The bell curve for the number of goals scored by a team in football is heavily skewed. Teams are incredibly likely to score either zero or one goals and the number progressively dies off until you get the very rare examples. Until the weekend, no team had ever scored 8 goals in an A-League match and likewise there had also never been a game with a total of 10 goals in it.
To say that there was a gulf in class between Newcastle and the Central Coast is an understatement. A friend of mine stopped watching after the Jets put in their third goal and I only started listening to the match on the radio when there was five on the scoreboard, but I had no idea that three more would be added to the tally. Newcastle seemingly made passes at will, stole the ball as though it was always theirs and had more shots than an archer at Agincourt. To be perfectly honest, I have no idea how the Central Coast Mariners managed to get the ball at all; much less score twice in a match which was mostly one way traffic.
The tearing asunder of the Central Coast Mariners illustrates perfectly, one of the defects of the A-League as it stands. It isn't that the Central Coast Mariners are bad because every league will have teams that are better than others but that if you look at the other end of the A-League table, you find the story reversed almost exactly.
The Central Coast Mariners who will remain nailed to the bottom of the A-League table are 13 points behind the team in 6th place, the Brisbane Roar. Up at the very top of the A-League table are Sydney FC who are 14 points ahead of Newcastle in 2nd place. This is the utterly maddening thing, the team in 6th who are closer in the number of points to the team which is not only dead last but so much of a donkey of a side that they can have eight goals knocked past them, still has a chance at winning the A-League because of the finals system which disregards the league results entirely.

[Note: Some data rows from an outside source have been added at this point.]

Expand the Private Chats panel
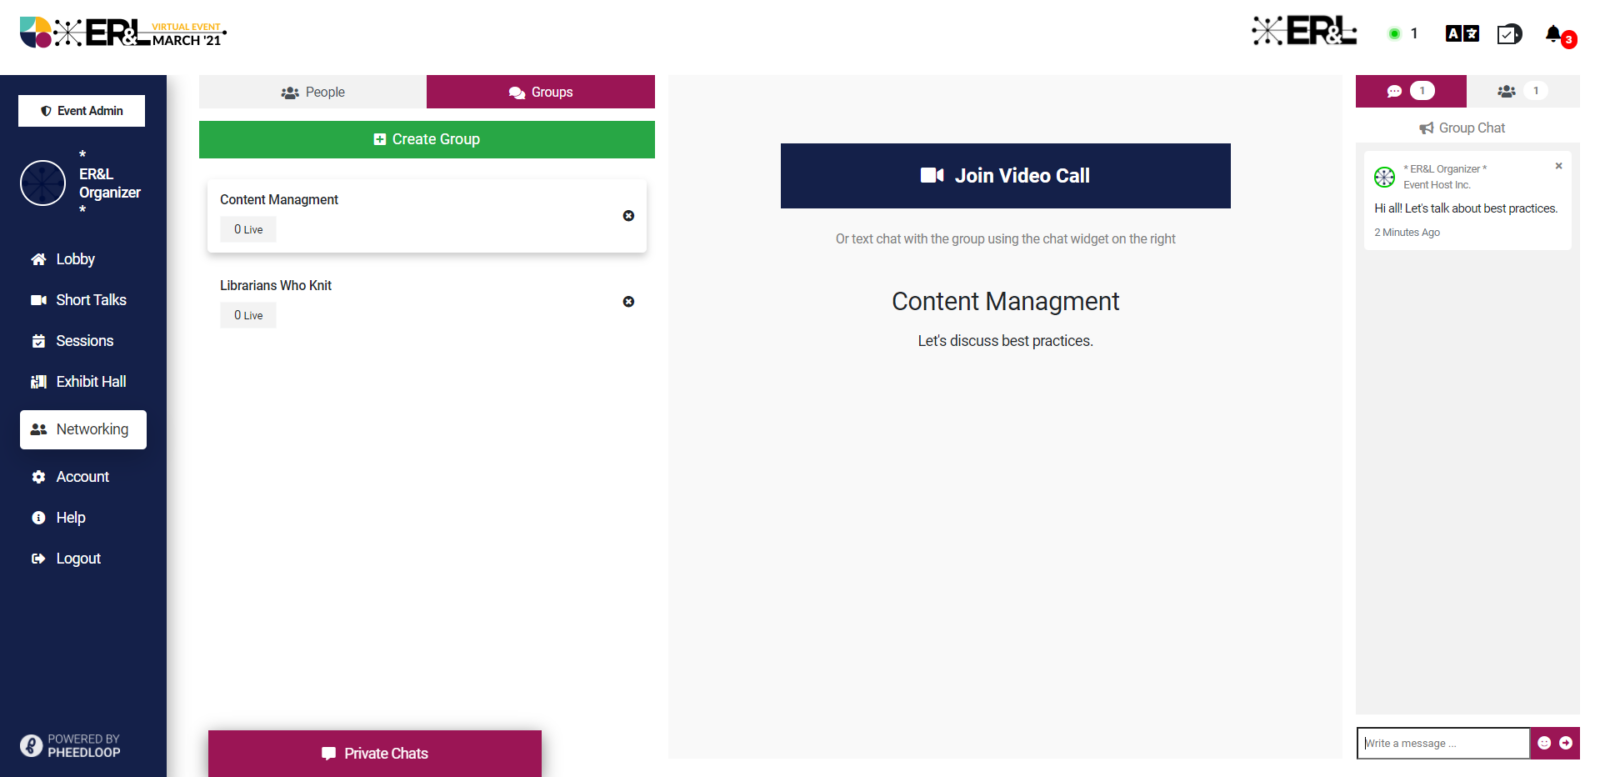Image resolution: width=1600 pixels, height=777 pixels. pos(375,753)
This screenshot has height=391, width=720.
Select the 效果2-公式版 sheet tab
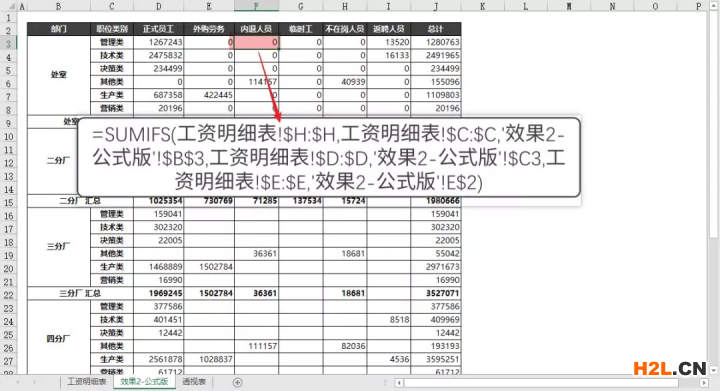pos(144,382)
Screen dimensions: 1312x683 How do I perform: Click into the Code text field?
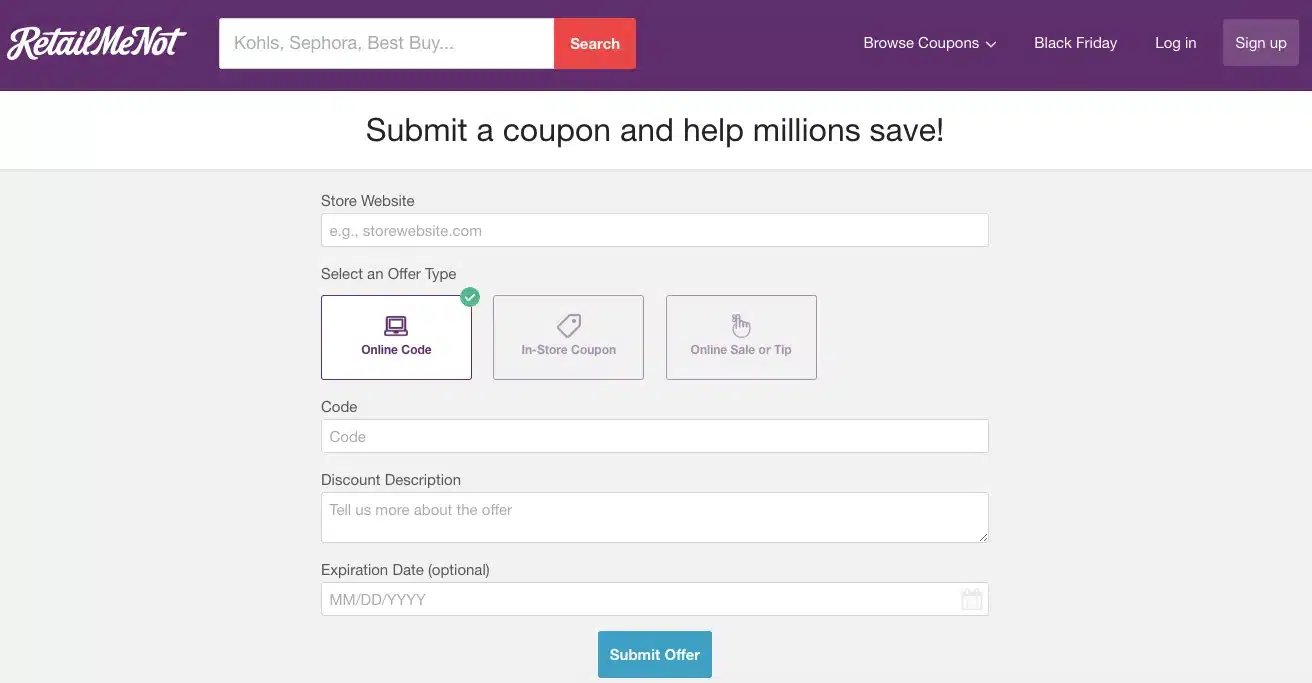point(654,436)
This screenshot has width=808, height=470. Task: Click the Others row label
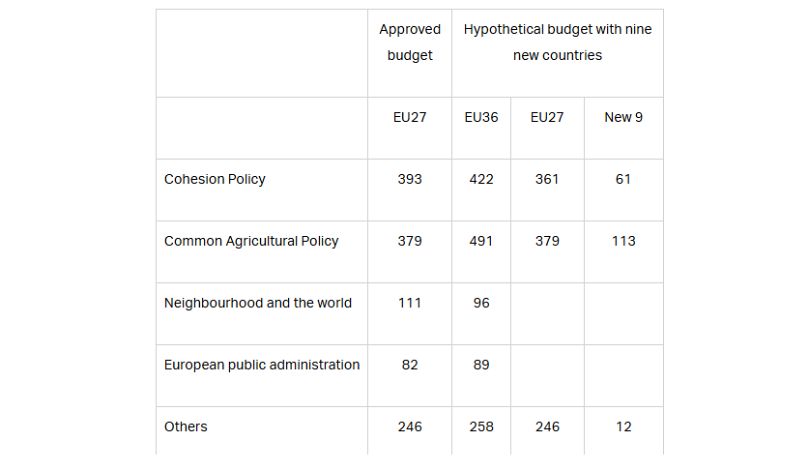[186, 427]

I have never been convinced as to what the benefit of a finals system actually is, much less why it is absolutely imperative that we have them in Australia. If Sydney FC have comprehensively beaten all and sundry and this is evidenced by the league table, then why should the team in 6th who hasn't pulled a smaller gap from themselves and dead last, be able to steal away the title of champions from the team on top who has empirically demonstrated through the results, that it is the best. If anyone other than Sydney FC wins the A-League, I will be thoroughly miffed at the stupidity of the finals system.

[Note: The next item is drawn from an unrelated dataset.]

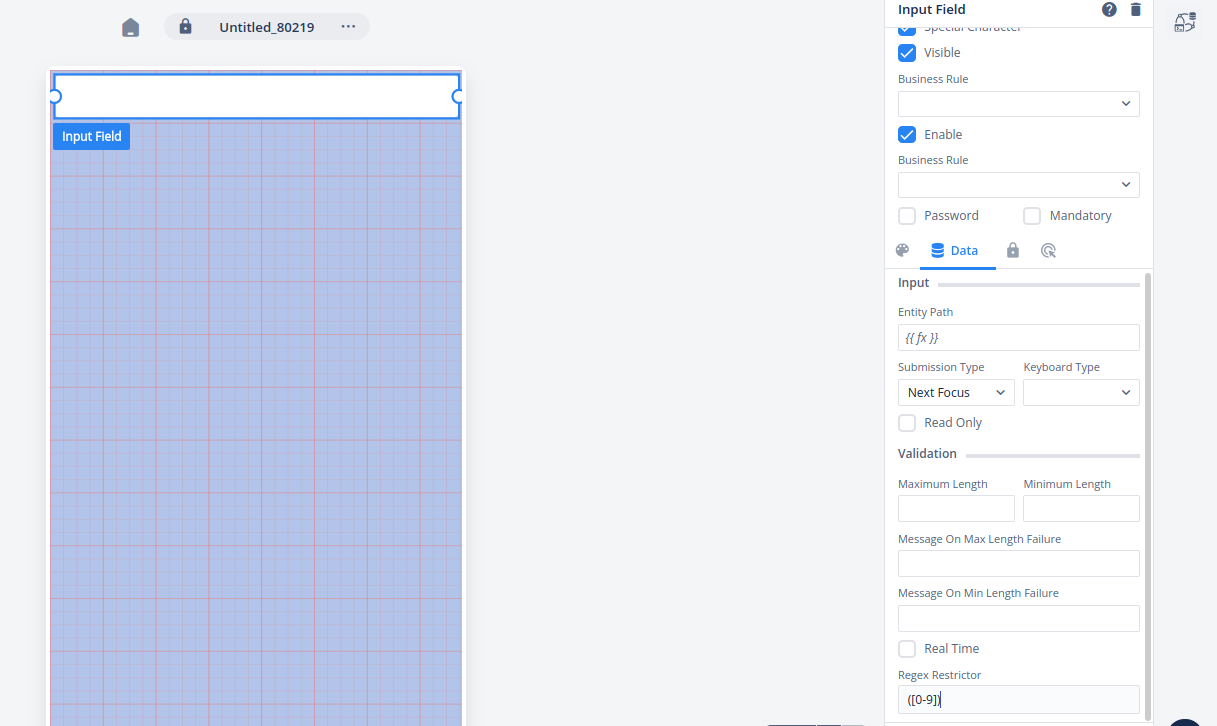Check the Mandatory checkbox
1217x726 pixels.
coord(1032,216)
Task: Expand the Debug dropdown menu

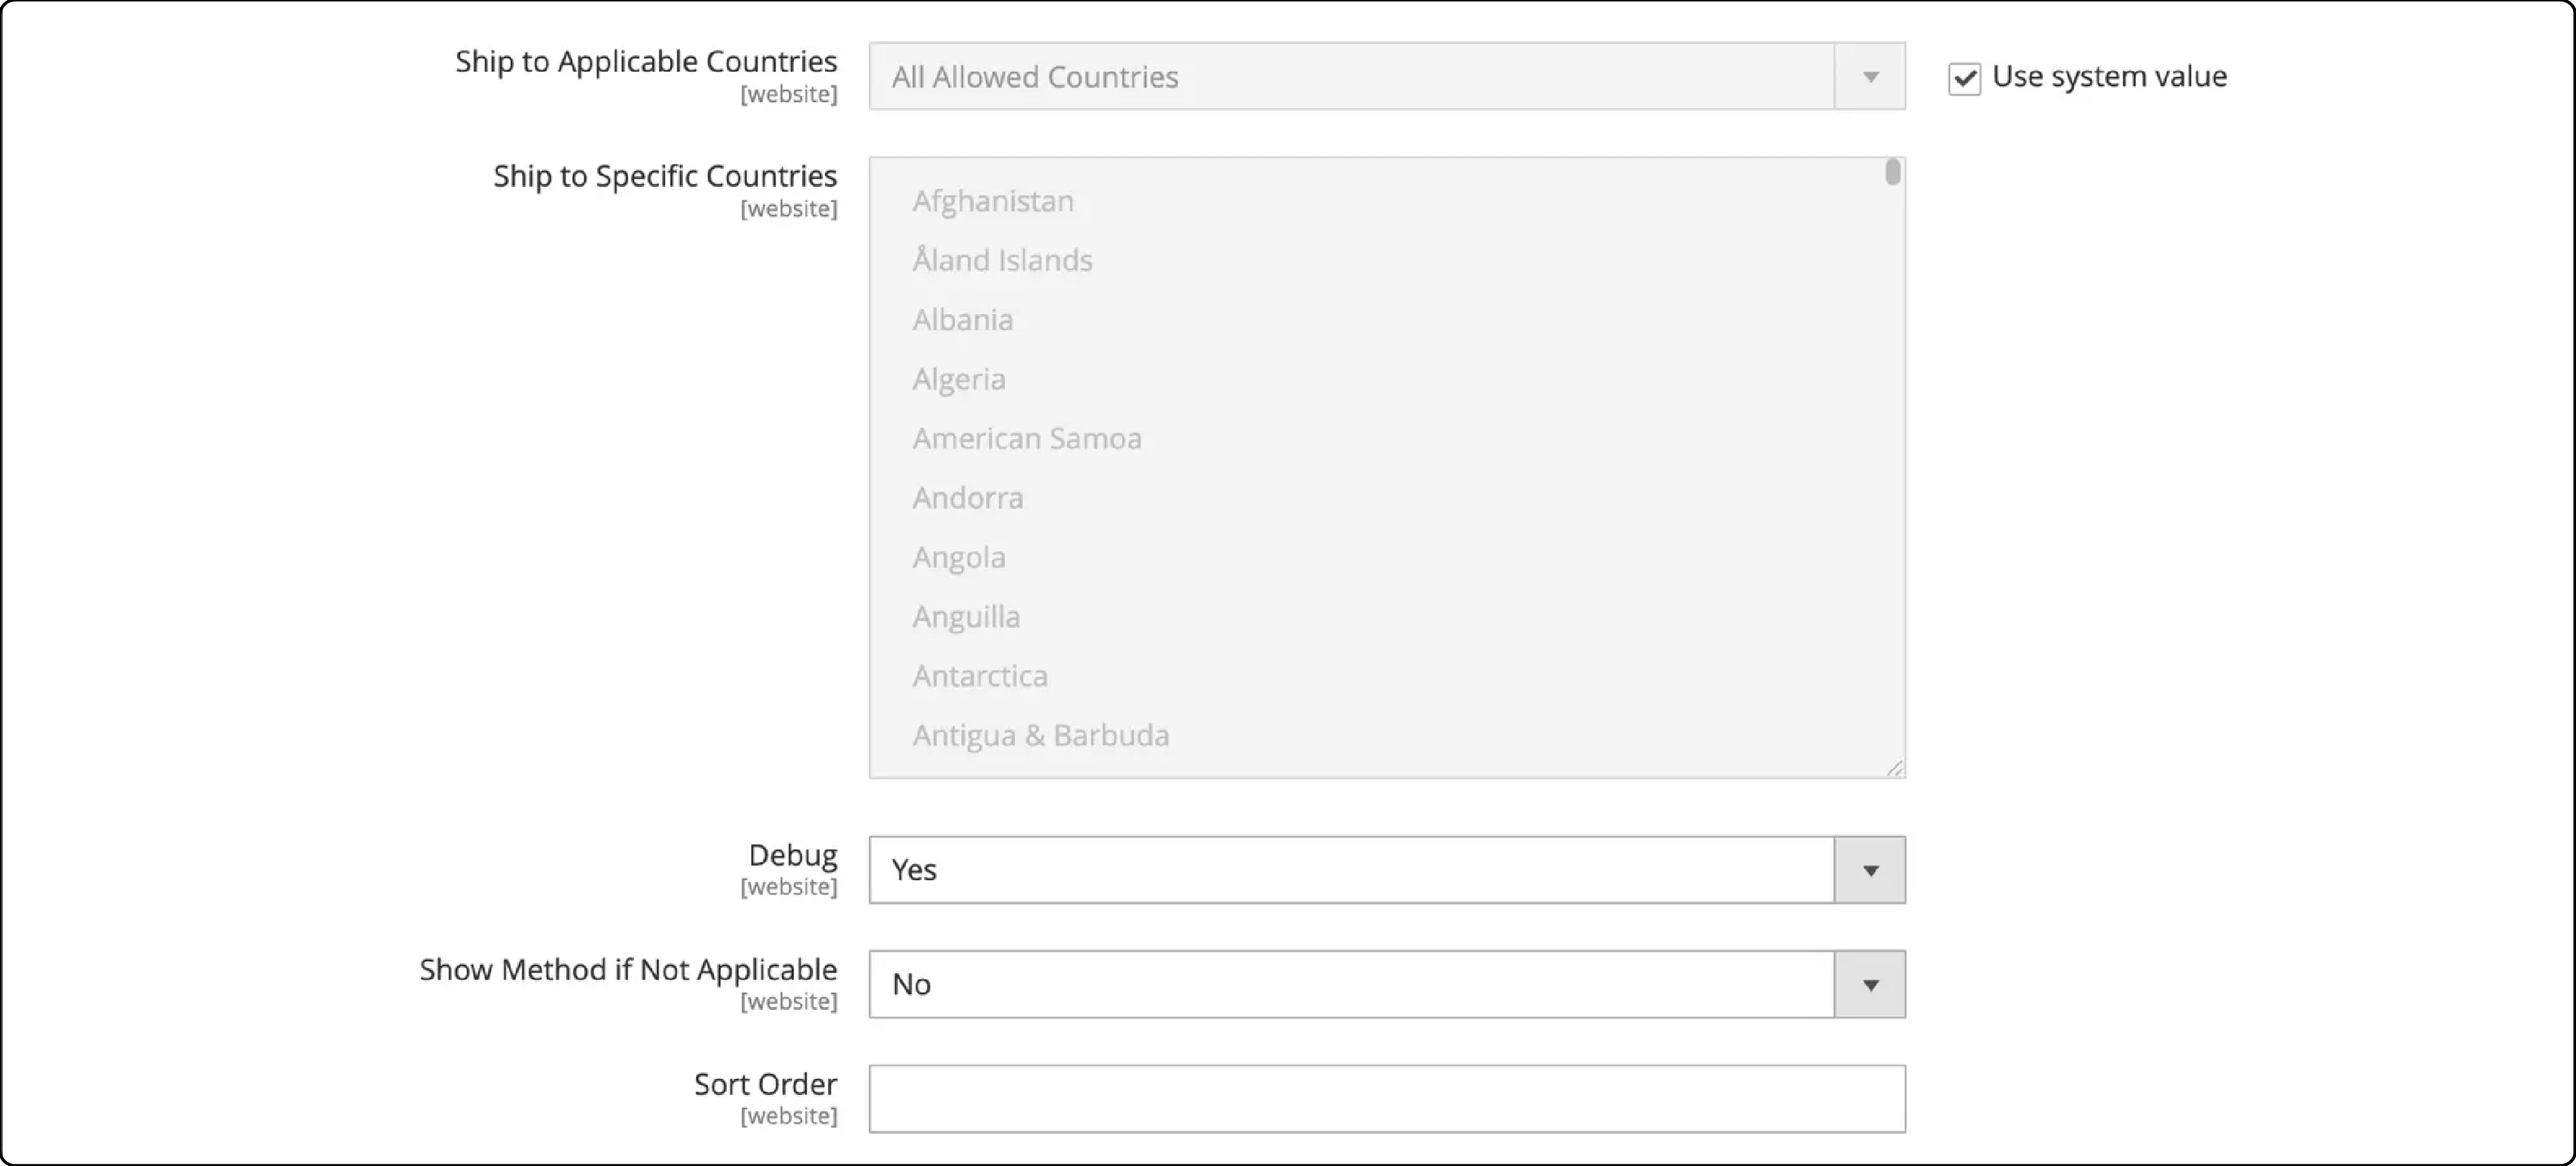Action: tap(1869, 871)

I really really hate the term "Minor Premiership". If you've played every other team multiple times and on balance have won, then you should be crowned champions. In most football championships around the world, you have a league and a knockout cup for a reason. In a motor racing championship, you have a points tally based on the positions from every race and at the end, the one who has the most points wins.
The reason why you get playoffs seasons in the United States especially and at major tournaments like the World Cup or the European Champions League, is that you have multiple groups which all play for the right to enter the finals system. The United States in particular has various divisions and/or conferences which are usually organised by regions; which is why in say American Football, the Superbowl is the championship game between the AFC Champions and NFC Champions.

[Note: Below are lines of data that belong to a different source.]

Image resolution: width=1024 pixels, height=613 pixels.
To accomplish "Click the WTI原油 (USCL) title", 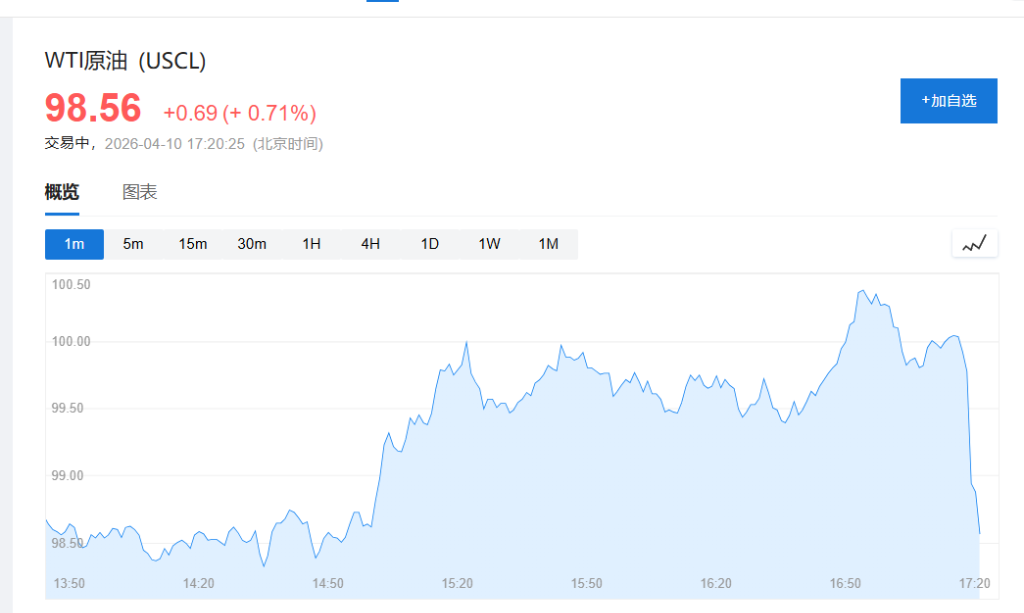I will (126, 61).
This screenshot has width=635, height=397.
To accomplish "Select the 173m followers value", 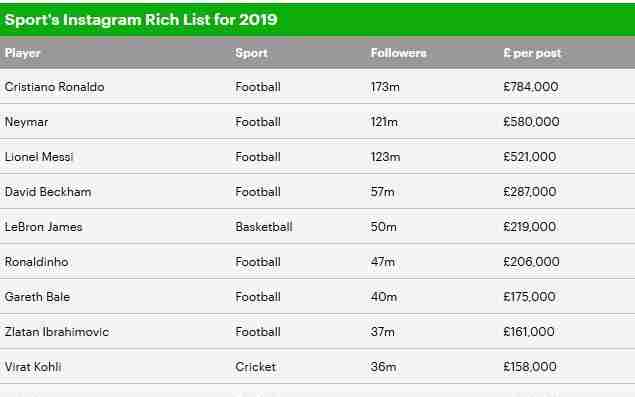I will point(385,87).
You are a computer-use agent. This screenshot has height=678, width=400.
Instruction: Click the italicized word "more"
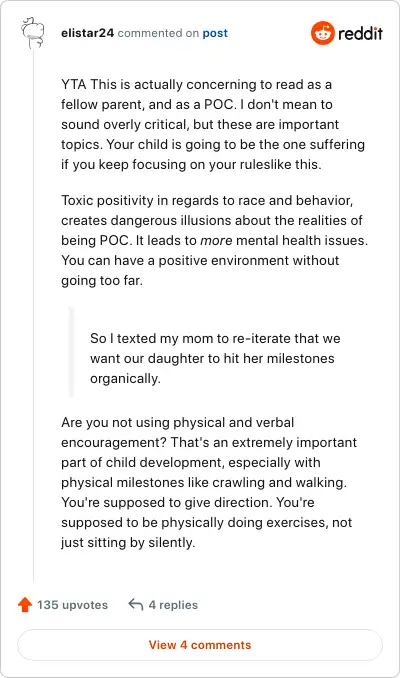pos(216,240)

The A-League in stark contrast, does this idiotic thing which we always want to do in Australia, which is play out the league and then have a playoffs system, not against another conference or division but against itself. I mean if we apply logic properly, then by rights Sydney FC which has won the league should be playing Sydney FC for the A-League Championship because it won the league. Anything else is stupid.
I still to this day think that the greatest game of football was the very last game of the season between Arsenal and Liverpool in 1989. The match had been delayed because of the immediate crisis following the Hillsborough disaster and so it was played after the FA Cup that year. The result of Arsenal 2 - Liverpool 0, gave Arsenal the title of First Division Champions, not because they had beaten Liverpool once, but because at the end of the season, they had amassed an equal number of points and not even because they had a better goal difference but because they had scored more goals in the season. Arsenal and Liverpool ended on the same number of points and it would have been utter stupidity to have a finals series after that.
The argument which will inevitably follow is that the A-League only has ten teams but that's not really an argument for anything. The AFL has 18 teams and also goes through the stupidity of a finals series, as does the NFL, which is equally stupid for doing so. If you have a smaller number of teams, then simply play everyone both home and away twice. If that's what they do in Scotland and it works very well, then what's so heinous about doing it here? What's the need for a finals series at all?
Just award Sydney the Premier's Plate and be done with it. We have a champion; everyone has played everyone else thrice; everything else is nonsense.